The Ern Westmore Hollywood Glamour Show (also known as The Ern Westmore Show and Hollywood Backstage) is an American television program that was originally syndicated in 1953 and carried on the ABC network from August 7, 1955, until September 11, 1955.

The show is hosted by Hollywood make-up artist Ernest Westmore, who offered beauty tips to viewers and gave a makeover to a member of the studio audience, who was then serenaded by a vocal singer, similar to the end of the Miss America Pageant. It was produced by Kroger Babb and, along with Turn to a Friend, was part of a two-program entry by ABC into daytime TV. Besides Westmore, the show featured Dick Hyde, Betty Egan, Eddie Varden, Helen Winston, and Robert and Helen Little.

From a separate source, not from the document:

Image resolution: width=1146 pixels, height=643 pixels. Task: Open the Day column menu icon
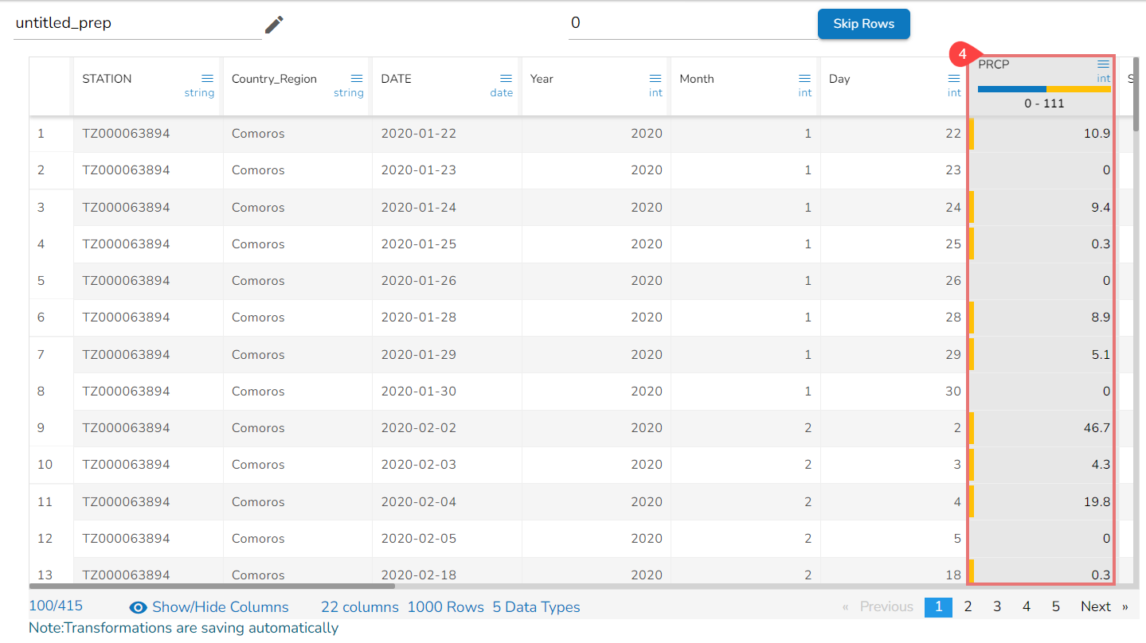point(954,78)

At times the program originated from local TV stations, including WAFM in Birmingham, WKRC in Cincinnati, and WTVJ in Miami. The ABC version of the program was broadcast from 7:30 to 8 p.m. Eastern Time on Sundays.

A review in the October 17, 1953, issue of the trade publication Billboard described Westmore as "ultra-candid" in the episode that was reviewed and said that he was "far too clipped and cold in his frank appraisal of the grooming deficiencies" of women in the audience.

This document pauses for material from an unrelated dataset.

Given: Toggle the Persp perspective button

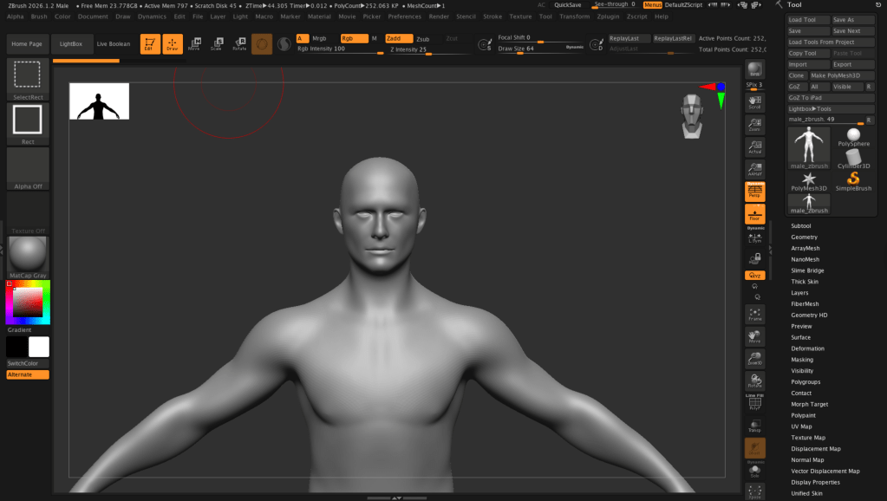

The show's final broadcast, and that of Turn to a Friend, came on December 31, 1953, as ABC shifted its focus from afternoon programming to morning shows.

==See also==

- Hollywood Today, a similar program of the era also hosted by Ern Westmore

==Bibliography==
- Marsha Francis Cassidy (2005). "What Women Watched: Daytime Television in the 1950s"
- Frank Westmore and Muriel Davidson. The Westmores of Hollywood. Lippincott, Philadelphia, 1976.